The chamber contains a layer of debris about 0.6m deep, but when emptied in 1901 it was filled with stones and soil from which were recovered a chert flake and one tiny fragment of burnt bone; the discovery of a hoard of coins, dating from the mid-15th to mid-16th centuries AD, which lay hidden in the E corner of the third compartment, suggested to the excavator that the chamber had already been disturbed and rifled by the time the hoard was deposited. All the finds are lost.


Now I liked this site, it has atmosphere with superb views to the south, east and west. Like a lot of these places it would worth a trip back in time to see what they really looked like.

At least the chamber remains, after a good look round it was time to press on.

Visited 3/8/2018.
drewbhoy Posted by drewbhoy
20th March 2019ce

Druim Mor (Standing Stone / Menhir) — Fieldnotes

From the Lagavulin Stone keep heading east until you reach some farm huts, follow the track north over the wee hill and keep going. The huge stone set in what is now a dyke line is called Druim Mor, certainly by the locals who we spoke to. Canmore also call this stone Lagavulin.

This stone stands at a massive 3.5m in height and a dry stane dyke has been built to incorporate its ancient friend. I love these stones especially when covered lichen, this chap appeared to have had a shave at some point. Now we approached from the east side of the wall and did't notice it had a fallen friend of similar size.

However we didn't know so onwards we marched towards our next site. So far walking conditions were excellent!

Visited 3/8/2018.
drewbhoy Posted by drewbhoy
20th March 2019ce

Lagavulin (Standing Stone / Menhir) — Fieldnotes

Rumours that I park only near distilleries are true as we finally parked for the final walk of this trip at the magical Lagavulin Distillery.

From here it is an easy walk following the track east until the stone becomes visible sitting on top of what looks a small cairn. It looks more like stones have been cleared from the field and dumped beside the standing stone. Over the years the gaps have filled in and it now almost appears to a small kerb cairn. Canmore also appear to be confused.

The stone stands at 1m tall having no markings. Worth a visit as it is the gateway to more prehistoric sites.

Visited 3/8/2018.
drewbhoy Posted by drewbhoy
20th March 2019ce

Dun Dearg (Stone Fort / Dun) — Fieldnotes

Dun Dearg must have been some place when it was used as there is a huge amount of stones still partially built, some strewn, some made into a modern cairn and some have fallen over the southern cliff. It was from the south I made my ascend, a short but very steep climb up slippery rocks. However after about 15 minutes from the bottom I was looking south to the glorious view of Ardbeg Distillery.

» **Written task A**
Set down the part of the fieldnotes that begins at the words "The chamber contains" and stops after the words "really looked like.".
» **Written task B**
In the fieldnotes, what height is given for the Druim Mor stone?
The material after this text comes from a separate source.

» **Supplied information**
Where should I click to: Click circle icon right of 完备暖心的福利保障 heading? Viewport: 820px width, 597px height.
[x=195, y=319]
* * *
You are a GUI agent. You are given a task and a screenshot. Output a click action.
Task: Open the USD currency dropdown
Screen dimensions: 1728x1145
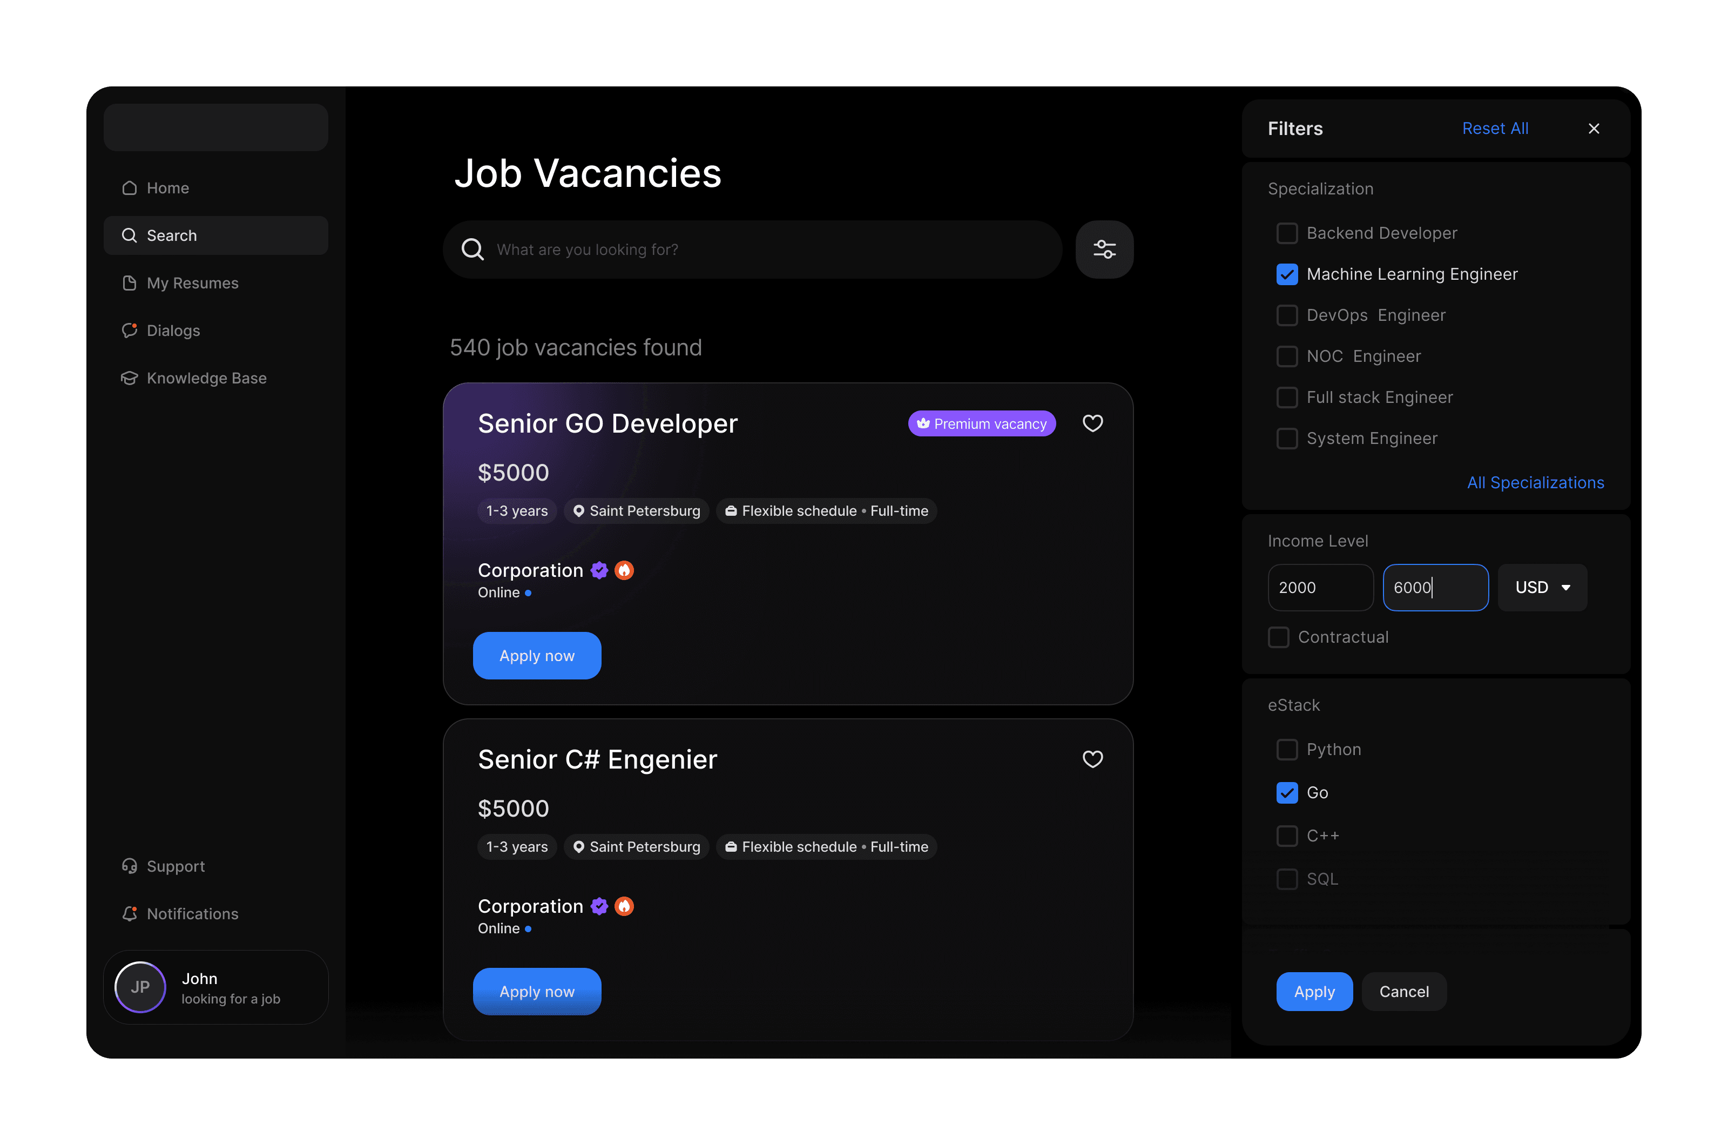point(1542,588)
* * *
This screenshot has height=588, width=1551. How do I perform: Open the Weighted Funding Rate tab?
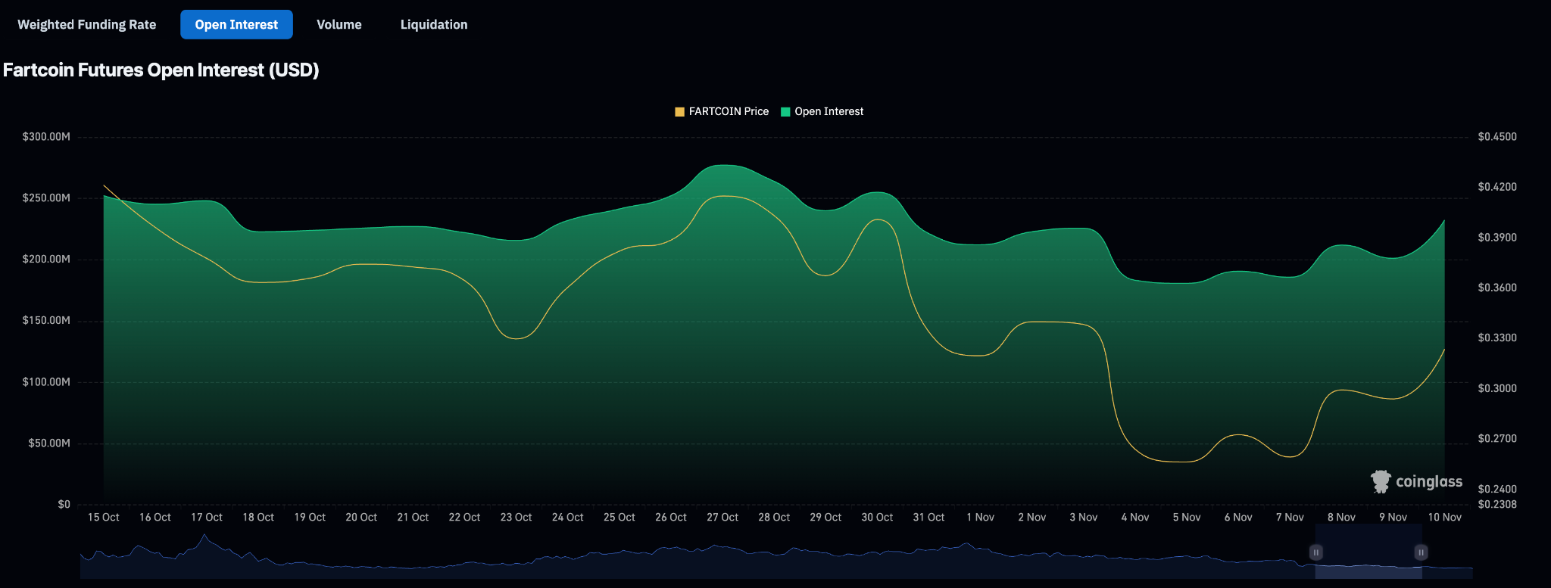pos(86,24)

» **Expected answer A**
The chamber contains a layer of debris about 0.6m deep, but when emptied in 1901 it was filled with stones and soil from which were recovered a chert flake and one tiny fragment of burnt bone; the discovery of a hoard of coins, dating from the mid-15th to mid-16th centuries AD, which lay hidden in the E corner of the third compartment, suggested to the excavator that the chamber had already been disturbed and rifled by the time the hoard was deposited. All the finds are lost.


Now I liked this site, it has atmosphere with superb views to the south, east and west. Like a lot of these places it would worth a trip back in time to see what they really looked like.

» **Expected answer B**
3.5m